China's dazzling luxury market dimmed by anti-graft drive
Strict government regulations to ban officials' consumption of luxury items are dampening the demand for luxury goods and changing patterns of consumer consumption in China.
Statistics from the Federation of the Swiss Watch Industry show that Swiss watch exports to the Chinese mainland dropped 27.5 per cent year-on-year in September.
China's demand had been weakening through the year, but September was the worst, followed by another 12.3-per-cent fall in October, noted Ren Guoqiang, a partner at Roland Berger Strategy Consultants in China, a consulting firm based in Germany.
Ren said government officials, who used to be the main recipients of luxury watches as gifts, are now reluctant to fall foul of Beijing's anti-graft climate.
Several government officials who were noticed by the public to own luxury watches were investigated for corruption last year.
Officials are cautious now about receiving gifts, Ren said.
"It hurts the luxury watch business a lot," since more than 25 per cent of the luxury items sold on the Chinese mainland were used as gifts.
The government has made a new regulation banning government officials from using public funds to buy luxury items. The regulation was made in July and came into effect in October.
The regulation specifically restricts buying luxury items as gifts, especially products such as men's watches and garments, said Bruno Lannes, a partner of Bain & Co, a consultancy based in the United States.

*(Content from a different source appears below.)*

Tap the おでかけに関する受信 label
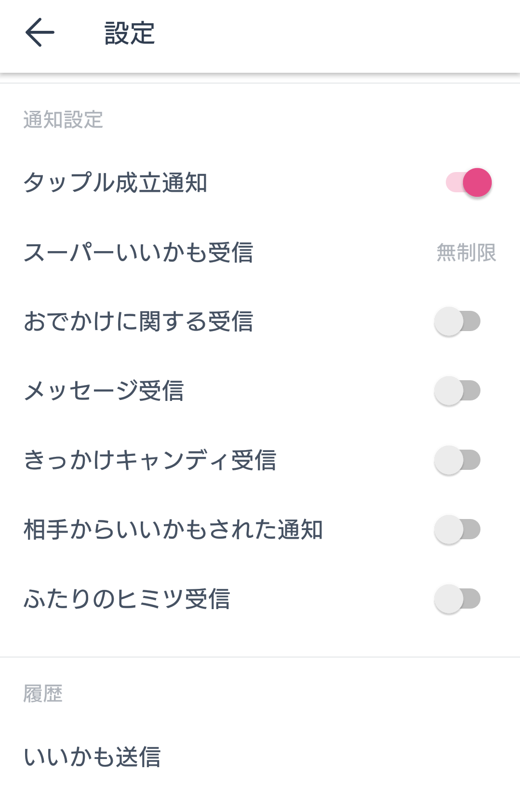This screenshot has height=812, width=520. pyautogui.click(x=138, y=321)
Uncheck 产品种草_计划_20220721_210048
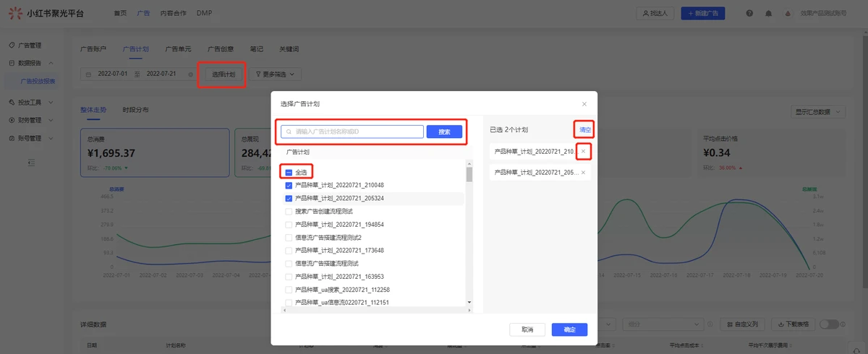The width and height of the screenshot is (868, 354). [289, 186]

Bain & Co shows that the yearly sale of luxury watches on the mainland rose by 40 per cent in 2011 before suddenly falling 5 per cent last year.
Domestic distributors were also hit.
"The ban will have an adverse effect on our watch sales," said Sun Xuguang, the operations manager at Sparkle Roll Group, a Hong Kong-listed luxury dealer of Swiss independent watch brands, including Parmigiani and DeWitt.
The recent ban on public money for luxury goods has had an impact not only on sales, but also on consumer trends.
Buying gifts, which will remain an important part of luxury spending, is moving away from items with logos due to the extensive exposure on social media, said Lannes.
Meanwhile, low-key luxury products, or those without obvious logos, are likely to get more popular, such as tailor-made suits and shirts, said Zhou Ting, director of Fortune Character Research Centre.
But the luxury watch market has received a boost from wealthy private entrepreneurs, who are likely to be the main consumers in the future. The number of China's multimillionaires surpassed 1 million in 2011, according to the China Rich List released by Hurun Report.
"The multimillionaires can support the luxury watch market," Zhou said.